> _Do this_
Rewrite the rows below, replacing every occurrence of "Where should I click to" with "Where do I click to" and keeping everything else unchanged.

> _Exercise input_
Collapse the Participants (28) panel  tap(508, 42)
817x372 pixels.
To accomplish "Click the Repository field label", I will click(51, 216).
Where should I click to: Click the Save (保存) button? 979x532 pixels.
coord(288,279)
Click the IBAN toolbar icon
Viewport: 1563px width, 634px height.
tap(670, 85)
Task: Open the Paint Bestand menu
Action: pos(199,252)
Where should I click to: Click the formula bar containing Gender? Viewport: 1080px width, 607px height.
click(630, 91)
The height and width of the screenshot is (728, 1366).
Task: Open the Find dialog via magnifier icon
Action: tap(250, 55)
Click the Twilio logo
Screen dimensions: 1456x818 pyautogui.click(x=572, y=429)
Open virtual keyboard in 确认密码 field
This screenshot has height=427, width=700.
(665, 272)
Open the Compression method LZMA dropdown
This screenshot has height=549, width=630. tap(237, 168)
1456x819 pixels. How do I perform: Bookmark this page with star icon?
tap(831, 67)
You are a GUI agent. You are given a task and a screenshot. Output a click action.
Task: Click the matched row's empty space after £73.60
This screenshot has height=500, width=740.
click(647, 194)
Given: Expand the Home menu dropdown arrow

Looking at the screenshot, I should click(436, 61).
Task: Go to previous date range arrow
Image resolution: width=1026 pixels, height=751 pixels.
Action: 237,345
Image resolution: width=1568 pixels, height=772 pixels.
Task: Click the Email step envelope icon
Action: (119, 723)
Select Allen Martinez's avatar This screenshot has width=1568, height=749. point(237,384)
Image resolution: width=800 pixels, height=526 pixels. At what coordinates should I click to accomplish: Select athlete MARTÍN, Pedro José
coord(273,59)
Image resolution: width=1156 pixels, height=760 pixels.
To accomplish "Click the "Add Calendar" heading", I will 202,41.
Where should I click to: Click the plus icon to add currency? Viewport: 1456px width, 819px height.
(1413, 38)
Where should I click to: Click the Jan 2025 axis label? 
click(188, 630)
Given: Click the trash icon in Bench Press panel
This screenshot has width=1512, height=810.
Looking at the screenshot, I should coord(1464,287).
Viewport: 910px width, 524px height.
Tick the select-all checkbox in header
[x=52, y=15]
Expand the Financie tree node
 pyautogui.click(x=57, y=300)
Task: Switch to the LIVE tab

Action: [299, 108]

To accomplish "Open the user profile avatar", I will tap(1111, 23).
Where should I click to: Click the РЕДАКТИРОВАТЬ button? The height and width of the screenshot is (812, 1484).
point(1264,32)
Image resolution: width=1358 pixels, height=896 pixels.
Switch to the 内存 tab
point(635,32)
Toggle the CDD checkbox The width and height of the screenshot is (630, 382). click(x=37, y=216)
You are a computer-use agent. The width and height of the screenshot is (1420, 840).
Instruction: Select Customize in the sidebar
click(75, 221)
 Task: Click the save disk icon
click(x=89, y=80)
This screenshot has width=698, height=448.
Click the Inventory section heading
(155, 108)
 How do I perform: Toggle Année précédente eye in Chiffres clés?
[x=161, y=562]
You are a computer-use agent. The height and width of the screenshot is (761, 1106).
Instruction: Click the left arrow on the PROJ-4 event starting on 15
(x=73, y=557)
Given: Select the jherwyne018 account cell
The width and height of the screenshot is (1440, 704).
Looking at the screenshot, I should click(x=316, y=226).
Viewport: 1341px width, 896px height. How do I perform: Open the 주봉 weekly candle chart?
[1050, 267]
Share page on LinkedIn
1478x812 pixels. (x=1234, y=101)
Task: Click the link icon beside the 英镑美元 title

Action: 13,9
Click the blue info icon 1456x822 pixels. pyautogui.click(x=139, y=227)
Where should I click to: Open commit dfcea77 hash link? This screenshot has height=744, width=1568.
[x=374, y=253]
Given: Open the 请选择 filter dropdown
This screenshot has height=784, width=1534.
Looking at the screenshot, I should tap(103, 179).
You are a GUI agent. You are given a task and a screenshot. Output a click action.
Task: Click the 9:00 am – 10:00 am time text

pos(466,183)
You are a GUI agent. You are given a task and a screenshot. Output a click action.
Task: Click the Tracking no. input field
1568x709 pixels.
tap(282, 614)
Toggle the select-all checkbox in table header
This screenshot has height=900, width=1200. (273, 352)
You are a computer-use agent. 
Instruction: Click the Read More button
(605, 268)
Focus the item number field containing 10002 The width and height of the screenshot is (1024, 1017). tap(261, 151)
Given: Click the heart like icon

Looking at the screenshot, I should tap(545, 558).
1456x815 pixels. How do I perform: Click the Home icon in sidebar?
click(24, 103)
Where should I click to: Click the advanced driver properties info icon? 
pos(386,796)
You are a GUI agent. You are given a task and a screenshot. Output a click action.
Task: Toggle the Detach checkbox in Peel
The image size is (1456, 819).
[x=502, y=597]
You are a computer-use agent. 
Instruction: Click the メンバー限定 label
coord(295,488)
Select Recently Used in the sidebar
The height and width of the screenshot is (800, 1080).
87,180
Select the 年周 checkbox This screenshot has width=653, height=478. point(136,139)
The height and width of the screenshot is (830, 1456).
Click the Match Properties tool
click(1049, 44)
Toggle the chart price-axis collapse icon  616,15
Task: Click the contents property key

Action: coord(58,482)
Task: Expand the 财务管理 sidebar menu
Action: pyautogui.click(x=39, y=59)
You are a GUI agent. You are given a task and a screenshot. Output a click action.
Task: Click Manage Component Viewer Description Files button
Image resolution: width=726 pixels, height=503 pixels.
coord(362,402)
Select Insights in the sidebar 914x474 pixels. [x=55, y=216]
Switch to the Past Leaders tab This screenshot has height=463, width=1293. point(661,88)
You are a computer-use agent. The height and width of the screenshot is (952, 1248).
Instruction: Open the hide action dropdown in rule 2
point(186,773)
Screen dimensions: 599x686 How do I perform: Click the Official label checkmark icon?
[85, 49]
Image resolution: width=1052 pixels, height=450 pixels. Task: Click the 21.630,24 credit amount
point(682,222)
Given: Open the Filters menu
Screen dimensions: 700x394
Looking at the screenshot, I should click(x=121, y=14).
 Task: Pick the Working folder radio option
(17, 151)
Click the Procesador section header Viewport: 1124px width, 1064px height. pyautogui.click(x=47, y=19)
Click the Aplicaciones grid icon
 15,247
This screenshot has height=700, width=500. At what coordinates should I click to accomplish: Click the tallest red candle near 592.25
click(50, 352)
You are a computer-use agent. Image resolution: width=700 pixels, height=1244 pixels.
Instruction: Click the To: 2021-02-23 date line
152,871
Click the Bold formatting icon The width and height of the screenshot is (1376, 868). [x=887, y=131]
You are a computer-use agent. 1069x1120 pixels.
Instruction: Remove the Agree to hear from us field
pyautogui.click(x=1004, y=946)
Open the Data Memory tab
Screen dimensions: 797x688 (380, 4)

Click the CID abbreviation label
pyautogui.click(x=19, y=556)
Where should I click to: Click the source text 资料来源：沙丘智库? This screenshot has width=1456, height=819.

> _Worked answer_
Collapse the Participants (28) panel  tap(508, 42)
817x372 pixels.
To accomplish "Click the Repository field label", I will click(51, 216).
Where do I click to: Click the Save (保存) button? 979x532 pixels.
coord(288,279)
Click the IBAN toolbar icon
Viewport: 1563px width, 634px height.
tap(670, 85)
Task: Open the Paint Bestand menu
Action: pos(199,252)
Where do I click to: Click the formula bar containing Gender? Viewport: 1080px width, 607px height.
click(630, 91)
The height and width of the screenshot is (728, 1366).
Task: Open the Find dialog via magnifier icon
Action: tap(250, 55)
Click the Twilio logo
Screen dimensions: 1456x818 pyautogui.click(x=572, y=429)
Open virtual keyboard in 确认密码 field
This screenshot has height=427, width=700.
(665, 272)
Open the Compression method LZMA dropdown
This screenshot has height=549, width=630. tap(237, 168)
1456x819 pixels. How do I perform: Bookmark this page with star icon?
tap(831, 67)
You are a GUI agent. You are given a task and a screenshot. Output a click action.
Task: Click the matched row's empty space after £73.60
This screenshot has height=500, width=740.
click(647, 194)
Given: Expand the Home menu dropdown arrow

Looking at the screenshot, I should click(436, 61).
Task: Go to previous date range arrow
Image resolution: width=1026 pixels, height=751 pixels.
Action: 237,345
Image resolution: width=1568 pixels, height=772 pixels.
Task: Click the Email step envelope icon
Action: (119, 723)
Select Allen Martinez's avatar This screenshot has width=1568, height=749. point(237,384)
Image resolution: width=800 pixels, height=526 pixels. At what coordinates should I click to accomplish: Select athlete MARTÍN, Pedro José
coord(273,59)
Image resolution: width=1156 pixels, height=760 pixels.
To accomplish "Click the "Add Calendar" heading", I will 202,41.
Where do I click to: Click the plus icon to add currency? Viewport: 1456px width, 819px height.
(1413, 38)
Where do I click to: Click the Jan 2025 axis label? 
click(188, 630)
Given: Click the trash icon in Bench Press panel
This screenshot has width=1512, height=810.
Looking at the screenshot, I should coord(1464,287).
Viewport: 910px width, 524px height.
Tick the select-all checkbox in header
[x=52, y=15]
Expand the Financie tree node
 pyautogui.click(x=57, y=300)
Task: Switch to the LIVE tab

Action: [299, 108]

To accomplish "Open the user profile avatar", I will tap(1111, 23).
Where do I click to: Click the РЕДАКТИРОВАТЬ button? The height and width of the screenshot is (812, 1484).
point(1264,32)
Image resolution: width=1358 pixels, height=896 pixels.
Switch to the 内存 tab
point(635,32)
Toggle the CDD checkbox The width and height of the screenshot is (630, 382). click(x=37, y=216)
You are a computer-use agent. The width and height of the screenshot is (1420, 840).
Instruction: Select Customize in the sidebar
click(75, 221)
 Task: Click the save disk icon
click(x=89, y=80)
This screenshot has width=698, height=448.
Click the Inventory section heading
(155, 108)
 How do I perform: Toggle Année précédente eye in Chiffres clés?
[x=161, y=562]
You are a computer-use agent. The height and width of the screenshot is (761, 1106).
Instruction: Click the left arrow on the PROJ-4 event starting on 15
(x=73, y=557)
Given: Select the jherwyne018 account cell
The width and height of the screenshot is (1440, 704).
Looking at the screenshot, I should click(x=316, y=226).
Viewport: 1341px width, 896px height. How do I perform: Open the 주봉 weekly candle chart?
[1050, 267]
Share page on LinkedIn
1478x812 pixels. (x=1234, y=101)
Task: Click the link icon beside the 英镑美元 title

Action: 13,9
Click the blue info icon 1456x822 pixels. pyautogui.click(x=139, y=227)
Where do I click to: Open commit dfcea77 hash link? This screenshot has height=744, width=1568.
[x=374, y=253]
Given: Open the 请选择 filter dropdown
This screenshot has height=784, width=1534.
Looking at the screenshot, I should tap(103, 179).
You are a GUI agent. You are given a task and a screenshot. Output a click action.
Task: Click the 9:00 am – 10:00 am time text

pos(466,183)
You are a GUI agent. You are given a task and a screenshot. Output a click action.
Task: Click the Tracking no. input field
1568x709 pixels.
tap(282, 614)
Toggle the select-all checkbox in table header
This screenshot has height=900, width=1200. (273, 352)
You are a computer-use agent. 
Instruction: Click the Read More button
(605, 268)
Focus the item number field containing 10002 The width and height of the screenshot is (1024, 1017). tap(261, 151)
Given: Click the heart like icon

Looking at the screenshot, I should tap(545, 558).
1456x815 pixels. How do I perform: Click the Home icon in sidebar?
click(24, 103)
Where do I click to: Click the advanced driver properties info icon? 
pos(386,796)
You are a GUI agent. You are given a task and a screenshot. Output a click action.
Task: Toggle the Detach checkbox in Peel
The image size is (1456, 819).
[x=502, y=597]
You are a computer-use agent. 
Instruction: Click the メンバー限定 label
coord(295,488)
Select Recently Used in the sidebar
The height and width of the screenshot is (800, 1080).
87,180
Select the 年周 checkbox This screenshot has width=653, height=478. point(136,139)
The height and width of the screenshot is (830, 1456).
Click the Match Properties tool
click(1049, 44)
Toggle the chart price-axis collapse icon  616,15
Task: Click the contents property key

Action: coord(58,482)
Task: Expand the 财务管理 sidebar menu
Action: pyautogui.click(x=39, y=59)
You are a GUI agent. You are given a task and a screenshot. Output a click action.
Task: Click Manage Component Viewer Description Files button
Image resolution: width=726 pixels, height=503 pixels.
coord(362,402)
Select Insights in the sidebar 914x474 pixels. [x=55, y=216]
Switch to the Past Leaders tab This screenshot has height=463, width=1293. point(661,88)
You are a computer-use agent. The height and width of the screenshot is (952, 1248).
Instruction: Open the hide action dropdown in rule 2
point(186,773)
Screen dimensions: 599x686 How do I perform: Click the Official label checkmark icon?
[85, 49]
Image resolution: width=1052 pixels, height=450 pixels. Task: Click the 21.630,24 credit amount
point(682,222)
Given: Open the Filters menu
Screen dimensions: 700x394
Looking at the screenshot, I should click(x=121, y=14).
 Task: Pick the Working folder radio option
(17, 151)
Click the Procesador section header Viewport: 1124px width, 1064px height. pyautogui.click(x=47, y=19)
Click the Aplicaciones grid icon
 15,247
This screenshot has height=700, width=500. At what coordinates should I click to accomplish: Click the tallest red candle near 592.25
click(50, 352)
You are a computer-use agent. Image resolution: width=700 pixels, height=1244 pixels.
Instruction: Click the To: 2021-02-23 date line
152,871
Click the Bold formatting icon The width and height of the screenshot is (1376, 868). [x=887, y=131]
You are a computer-use agent. 1069x1120 pixels.
Instruction: Remove the Agree to hear from us field
pyautogui.click(x=1004, y=946)
Open the Data Memory tab
Screen dimensions: 797x688 (380, 4)

Click the CID abbreviation label
pyautogui.click(x=19, y=556)
Where do I click to: Click the source text 资料来源：沙丘智库? This screenshot has width=1456, height=819.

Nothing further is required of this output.